PROBLEM STATEMENT:
Copy out every line of the listing word for word, from the line containing "The image size is (678, 288)." through the end of the listing, both ends included.

TASK INPUT:

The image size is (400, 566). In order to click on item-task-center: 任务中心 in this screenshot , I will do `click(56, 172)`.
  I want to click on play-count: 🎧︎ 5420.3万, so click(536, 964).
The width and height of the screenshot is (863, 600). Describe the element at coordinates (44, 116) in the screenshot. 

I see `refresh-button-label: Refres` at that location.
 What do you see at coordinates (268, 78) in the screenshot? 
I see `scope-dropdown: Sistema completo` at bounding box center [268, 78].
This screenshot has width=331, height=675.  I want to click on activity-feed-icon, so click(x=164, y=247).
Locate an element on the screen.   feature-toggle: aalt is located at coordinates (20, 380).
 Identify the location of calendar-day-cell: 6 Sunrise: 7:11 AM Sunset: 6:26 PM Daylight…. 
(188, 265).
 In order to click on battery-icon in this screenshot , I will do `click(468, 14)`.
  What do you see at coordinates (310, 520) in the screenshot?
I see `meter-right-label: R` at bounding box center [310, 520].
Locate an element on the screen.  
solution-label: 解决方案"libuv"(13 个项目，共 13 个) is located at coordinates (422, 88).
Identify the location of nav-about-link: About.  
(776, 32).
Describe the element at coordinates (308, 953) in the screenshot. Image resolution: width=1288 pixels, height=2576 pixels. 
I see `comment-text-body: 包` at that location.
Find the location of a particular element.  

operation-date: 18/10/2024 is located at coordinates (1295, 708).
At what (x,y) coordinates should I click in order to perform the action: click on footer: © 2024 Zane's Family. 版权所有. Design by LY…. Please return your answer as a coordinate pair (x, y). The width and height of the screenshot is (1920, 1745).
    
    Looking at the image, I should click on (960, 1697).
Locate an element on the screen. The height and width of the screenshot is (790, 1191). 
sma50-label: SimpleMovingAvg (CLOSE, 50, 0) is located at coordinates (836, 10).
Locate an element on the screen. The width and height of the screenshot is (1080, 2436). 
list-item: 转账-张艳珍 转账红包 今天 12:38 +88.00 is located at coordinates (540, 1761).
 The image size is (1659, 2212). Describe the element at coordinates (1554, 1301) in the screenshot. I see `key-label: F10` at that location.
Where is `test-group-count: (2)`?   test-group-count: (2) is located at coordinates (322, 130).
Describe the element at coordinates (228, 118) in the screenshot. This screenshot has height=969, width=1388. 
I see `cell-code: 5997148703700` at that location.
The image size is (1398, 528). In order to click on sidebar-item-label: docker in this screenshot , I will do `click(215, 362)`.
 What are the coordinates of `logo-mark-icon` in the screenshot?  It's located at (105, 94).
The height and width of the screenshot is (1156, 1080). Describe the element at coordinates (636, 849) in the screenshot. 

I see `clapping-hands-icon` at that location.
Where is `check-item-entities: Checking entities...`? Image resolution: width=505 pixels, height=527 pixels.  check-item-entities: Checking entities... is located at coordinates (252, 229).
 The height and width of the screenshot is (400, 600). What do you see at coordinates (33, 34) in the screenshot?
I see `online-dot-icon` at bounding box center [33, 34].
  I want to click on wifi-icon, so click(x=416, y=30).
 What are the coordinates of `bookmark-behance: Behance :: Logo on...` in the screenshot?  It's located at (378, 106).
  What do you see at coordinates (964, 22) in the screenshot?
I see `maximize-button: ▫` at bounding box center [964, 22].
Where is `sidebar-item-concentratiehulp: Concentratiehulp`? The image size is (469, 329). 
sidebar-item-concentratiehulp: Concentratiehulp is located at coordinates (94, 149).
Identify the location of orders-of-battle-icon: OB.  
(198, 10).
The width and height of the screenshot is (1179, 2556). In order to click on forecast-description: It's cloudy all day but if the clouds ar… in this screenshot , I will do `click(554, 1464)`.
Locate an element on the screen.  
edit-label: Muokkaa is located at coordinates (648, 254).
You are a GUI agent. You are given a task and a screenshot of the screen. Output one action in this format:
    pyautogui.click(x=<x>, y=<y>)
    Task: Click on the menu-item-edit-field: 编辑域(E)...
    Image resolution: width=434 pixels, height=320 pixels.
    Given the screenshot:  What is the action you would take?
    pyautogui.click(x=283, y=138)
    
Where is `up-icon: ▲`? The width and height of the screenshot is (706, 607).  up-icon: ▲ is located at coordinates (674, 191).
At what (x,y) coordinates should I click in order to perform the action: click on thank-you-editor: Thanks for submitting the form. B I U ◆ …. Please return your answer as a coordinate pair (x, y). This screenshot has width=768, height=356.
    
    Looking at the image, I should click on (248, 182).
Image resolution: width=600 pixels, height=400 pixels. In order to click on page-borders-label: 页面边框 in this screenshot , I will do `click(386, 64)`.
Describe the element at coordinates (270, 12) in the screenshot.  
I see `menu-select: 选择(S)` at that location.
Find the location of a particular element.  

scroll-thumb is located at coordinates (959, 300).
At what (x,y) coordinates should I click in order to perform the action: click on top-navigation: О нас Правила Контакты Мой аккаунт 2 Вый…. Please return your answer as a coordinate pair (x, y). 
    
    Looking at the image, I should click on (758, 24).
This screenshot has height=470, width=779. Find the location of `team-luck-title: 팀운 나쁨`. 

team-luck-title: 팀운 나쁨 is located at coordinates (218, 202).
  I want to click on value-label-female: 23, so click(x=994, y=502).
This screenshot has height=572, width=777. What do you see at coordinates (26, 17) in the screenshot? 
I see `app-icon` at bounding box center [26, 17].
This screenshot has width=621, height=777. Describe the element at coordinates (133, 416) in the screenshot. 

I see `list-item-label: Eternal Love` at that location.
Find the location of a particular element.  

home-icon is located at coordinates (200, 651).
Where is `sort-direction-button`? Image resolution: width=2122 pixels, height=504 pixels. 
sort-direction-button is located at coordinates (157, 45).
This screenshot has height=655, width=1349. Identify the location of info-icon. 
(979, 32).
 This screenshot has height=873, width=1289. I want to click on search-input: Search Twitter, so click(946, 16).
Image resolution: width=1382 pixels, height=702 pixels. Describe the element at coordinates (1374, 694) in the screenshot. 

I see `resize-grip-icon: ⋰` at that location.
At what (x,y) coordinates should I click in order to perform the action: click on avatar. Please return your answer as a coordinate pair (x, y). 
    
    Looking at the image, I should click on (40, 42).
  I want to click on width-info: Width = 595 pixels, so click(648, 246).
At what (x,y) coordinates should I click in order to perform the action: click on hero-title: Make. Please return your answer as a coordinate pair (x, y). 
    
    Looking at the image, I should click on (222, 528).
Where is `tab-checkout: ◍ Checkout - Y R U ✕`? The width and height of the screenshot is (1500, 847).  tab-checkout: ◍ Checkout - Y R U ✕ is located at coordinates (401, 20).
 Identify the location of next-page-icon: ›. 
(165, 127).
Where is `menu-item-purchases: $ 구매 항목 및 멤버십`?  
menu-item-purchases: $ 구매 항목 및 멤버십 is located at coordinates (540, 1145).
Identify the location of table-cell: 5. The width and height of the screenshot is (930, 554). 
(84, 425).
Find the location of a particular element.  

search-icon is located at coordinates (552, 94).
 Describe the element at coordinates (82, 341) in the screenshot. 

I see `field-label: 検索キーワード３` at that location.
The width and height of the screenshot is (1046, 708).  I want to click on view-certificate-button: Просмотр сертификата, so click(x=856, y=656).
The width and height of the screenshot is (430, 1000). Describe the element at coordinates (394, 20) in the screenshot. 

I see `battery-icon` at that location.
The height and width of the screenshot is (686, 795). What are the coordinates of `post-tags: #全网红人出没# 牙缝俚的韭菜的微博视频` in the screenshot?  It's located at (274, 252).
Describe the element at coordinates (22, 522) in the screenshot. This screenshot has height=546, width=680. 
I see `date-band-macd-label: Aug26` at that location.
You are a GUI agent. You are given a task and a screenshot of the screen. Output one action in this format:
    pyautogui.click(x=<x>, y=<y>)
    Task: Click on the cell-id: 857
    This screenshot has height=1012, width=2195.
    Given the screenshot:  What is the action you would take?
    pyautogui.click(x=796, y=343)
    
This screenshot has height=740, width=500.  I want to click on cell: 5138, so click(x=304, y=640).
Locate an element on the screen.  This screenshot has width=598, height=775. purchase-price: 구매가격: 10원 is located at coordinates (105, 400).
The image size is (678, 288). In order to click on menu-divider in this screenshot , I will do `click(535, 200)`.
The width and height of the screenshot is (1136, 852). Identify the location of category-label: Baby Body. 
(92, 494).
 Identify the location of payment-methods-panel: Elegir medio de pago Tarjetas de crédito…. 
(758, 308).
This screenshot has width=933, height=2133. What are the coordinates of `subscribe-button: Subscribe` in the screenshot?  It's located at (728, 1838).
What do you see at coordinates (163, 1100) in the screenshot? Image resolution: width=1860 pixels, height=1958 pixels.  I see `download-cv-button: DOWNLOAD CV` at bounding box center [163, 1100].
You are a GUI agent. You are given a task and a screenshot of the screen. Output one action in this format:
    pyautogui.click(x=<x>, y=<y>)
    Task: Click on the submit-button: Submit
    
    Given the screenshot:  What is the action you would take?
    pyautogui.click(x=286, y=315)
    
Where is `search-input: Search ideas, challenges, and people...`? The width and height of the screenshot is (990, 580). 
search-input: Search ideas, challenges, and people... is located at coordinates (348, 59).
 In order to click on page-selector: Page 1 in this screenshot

RESPONSE TO THE EXERCISE:
The image size is (678, 288). In order to click on menu-divider in this screenshot , I will do `click(535, 200)`.
The width and height of the screenshot is (1136, 852). Identify the location of category-label: Baby Body. 
(92, 494).
 Identify the location of payment-methods-panel: Elegir medio de pago Tarjetas de crédito…. 
(758, 308).
This screenshot has width=933, height=2133. What are the coordinates of `subscribe-button: Subscribe` in the screenshot?  It's located at (728, 1838).
What do you see at coordinates (163, 1100) in the screenshot? Image resolution: width=1860 pixels, height=1958 pixels.  I see `download-cv-button: DOWNLOAD CV` at bounding box center [163, 1100].
You are a GUI agent. You are given a task and a screenshot of the screen. Output one action in this format:
    pyautogui.click(x=<x>, y=<y>)
    Task: Click on the submit-button: Submit
    
    Given the screenshot:  What is the action you would take?
    pyautogui.click(x=286, y=315)
    
Where is `search-input: Search ideas, challenges, and people...`? The width and height of the screenshot is (990, 580). 
search-input: Search ideas, challenges, and people... is located at coordinates (348, 59).
 In order to click on page-selector: Page 1 in this screenshot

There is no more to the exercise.